'''

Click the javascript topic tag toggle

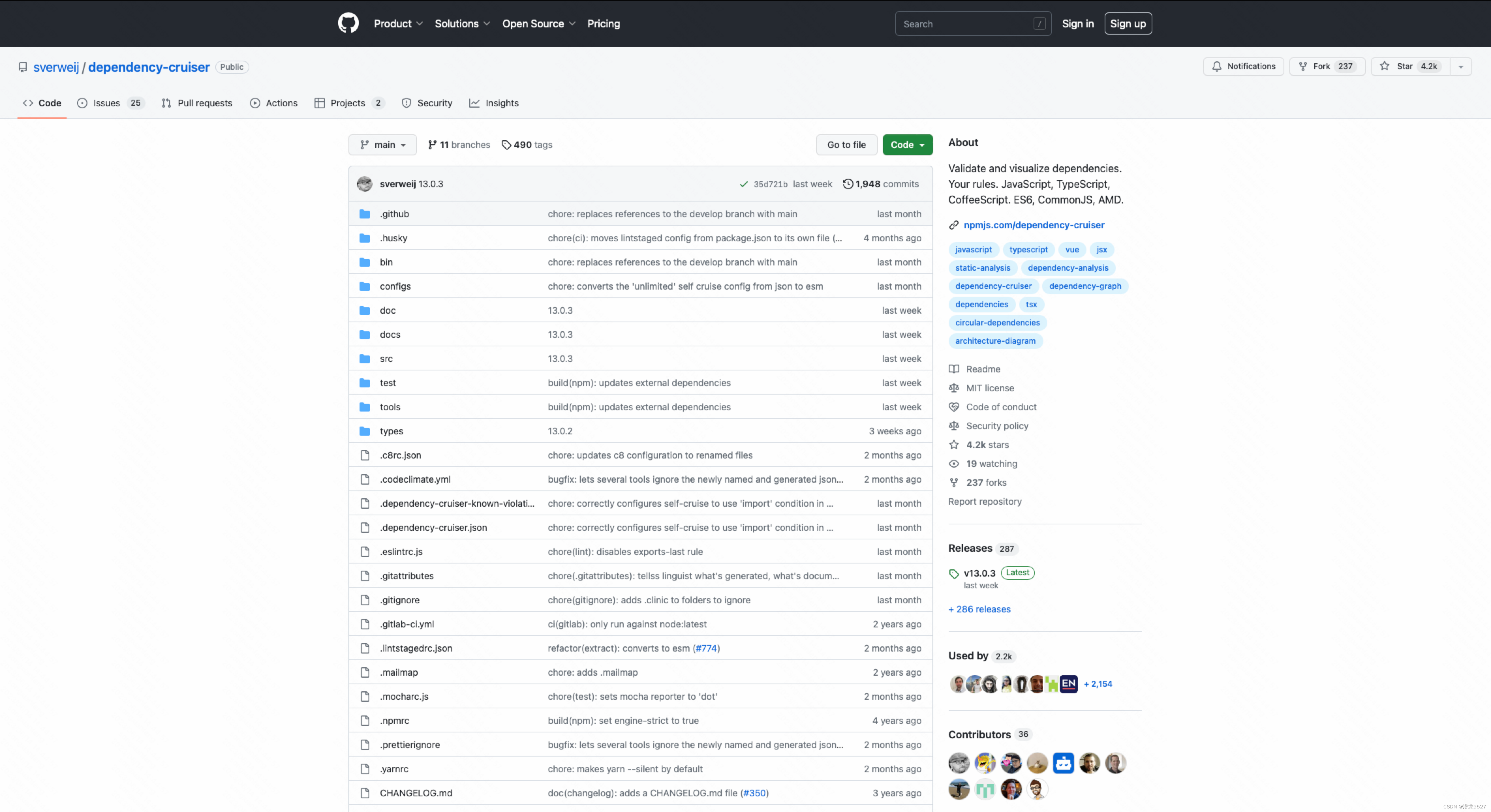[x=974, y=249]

'''
'''

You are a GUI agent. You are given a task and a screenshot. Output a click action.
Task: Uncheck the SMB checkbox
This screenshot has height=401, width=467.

'''
'''

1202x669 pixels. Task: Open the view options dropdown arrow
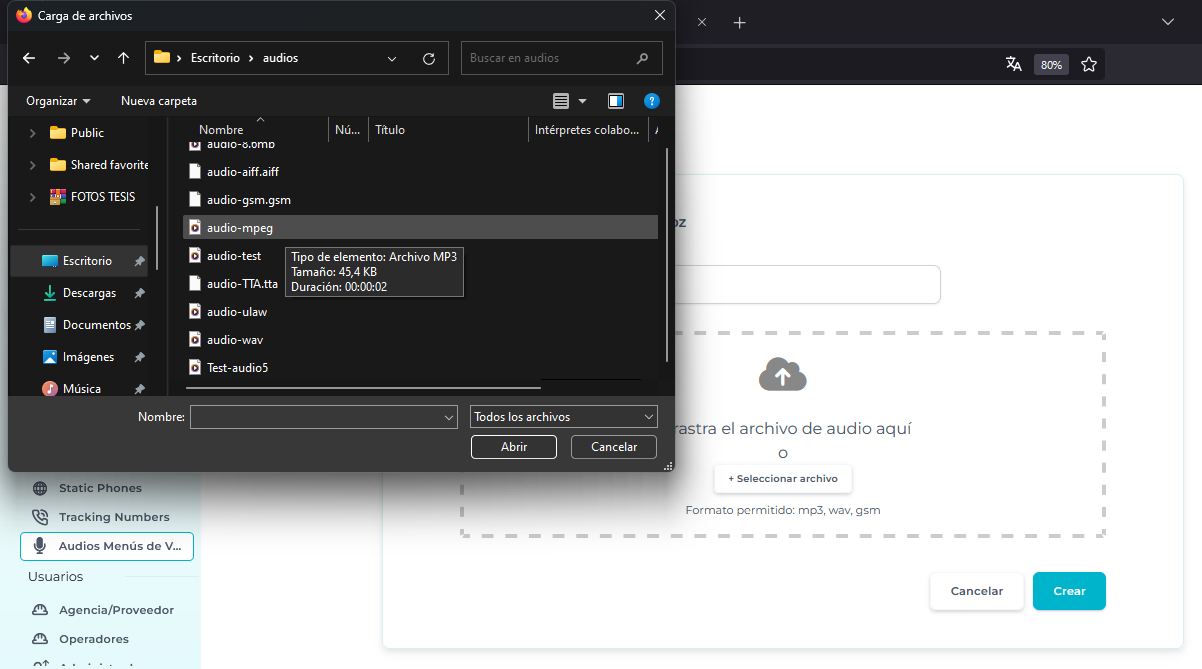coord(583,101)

'''

**TASK DIRECTIONS:** Give again exactly, and only, the lines above starting at the one with "You are a GUI" and ending at the one with "This screenshot has height=401, width=467.".

**TASK SOLUTION:**
You are a GUI agent. You are given a task and a screenshot. Output a click action.
Task: Uncheck the SMB checkbox
This screenshot has height=401, width=467.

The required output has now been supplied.